Follow Tresa’s blog here.

FEMINIST INFO RATING SYSTEM:

Read 11 comments

  1. This was a really cool episode. Having been a lurker in the bloggernacle for the past 5-6 years, and having only really actively participated in the last 2-3 years, I’ve learned that what comes out of Tresa’s mouth is gold. A few thoughts I had while listening to the podcast.

    - I really loved the concept that both Tresa and Lindsay talked about “respecting the ones that come before.” I think that’s something that we tend to forget, especially in the age where one can make their thoughts known immediately to others, and where there are these support communities. Tresa’s description about meeting some of the women who had previously fought the “battles,” and have seen both the good and bad over the struggle for equality within the church. I know for me personally, people like Tresa, Lisa, and countless others are the “old guard” of the online Mormon phenomenon that I’ve always looked up to, and seeing and hearing some of their stories is absolutely fascinating.

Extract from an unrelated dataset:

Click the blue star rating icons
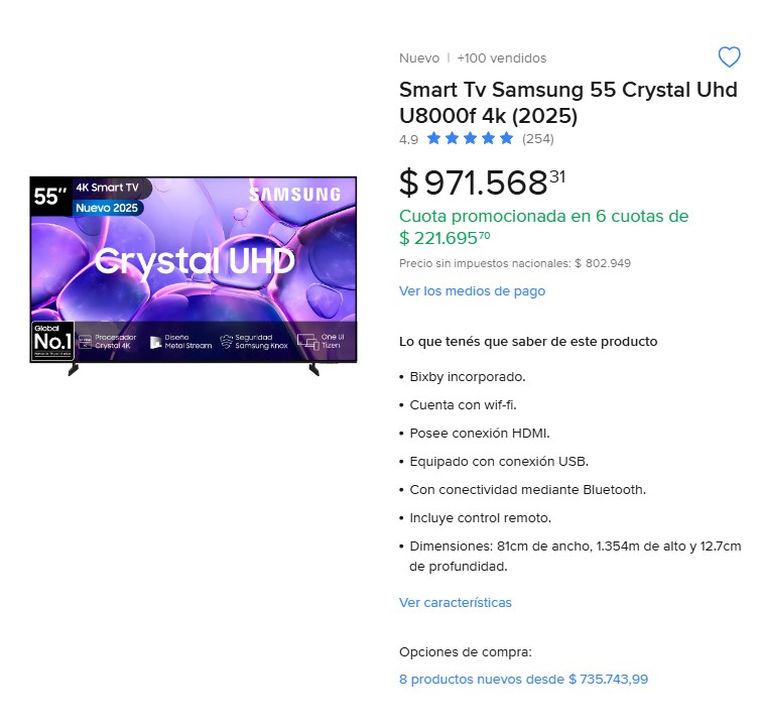 click(469, 139)
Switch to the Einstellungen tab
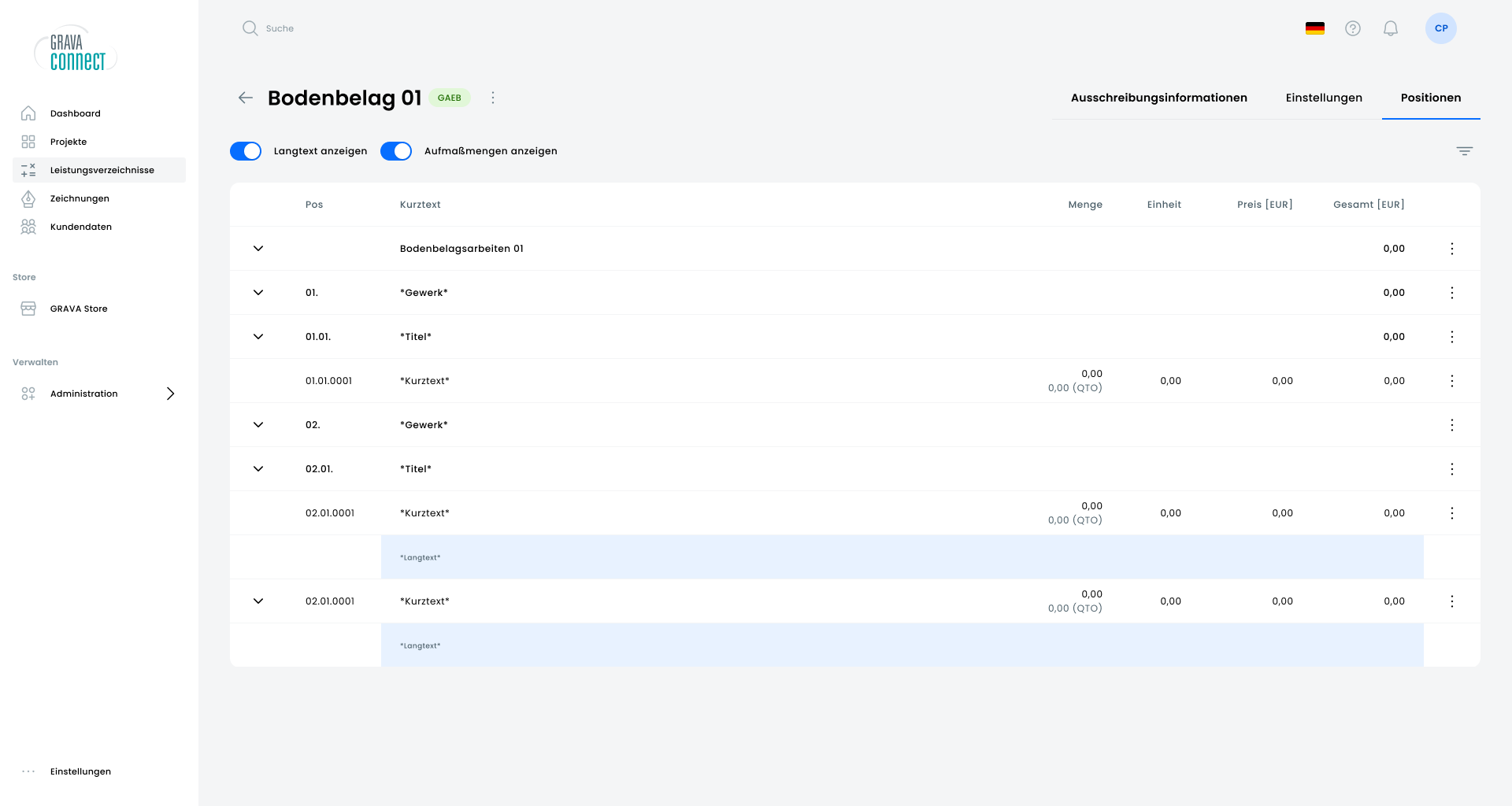The height and width of the screenshot is (806, 1512). pos(1323,98)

    - “If the church is harming you, take a break.” You know, 5 years ago, I would have felt this was heresy. Then again, 5 years ago, I wasn’t the same person I am now, and I had a much different world view. I don’t think this is a bad thing. Too often, we like to equate our “Mormon-ness” with how ‘active’ we are in church. Currently, I’m on a self-imposed “break” from church simply because I felt I was getting burnt out in my calling with the youth, and I wanted to make sure that I had enough reserves in the tank in order to fully give myself to my teenagers. And while my wife wasn’t so keen on a break (she’s been continually going to church), at the same time, the “break” wouldn’t have worked with her. It’s not for everyone, but at the same time, sometimes taking a “break” to recharge the batteries isn’t such a bad thing.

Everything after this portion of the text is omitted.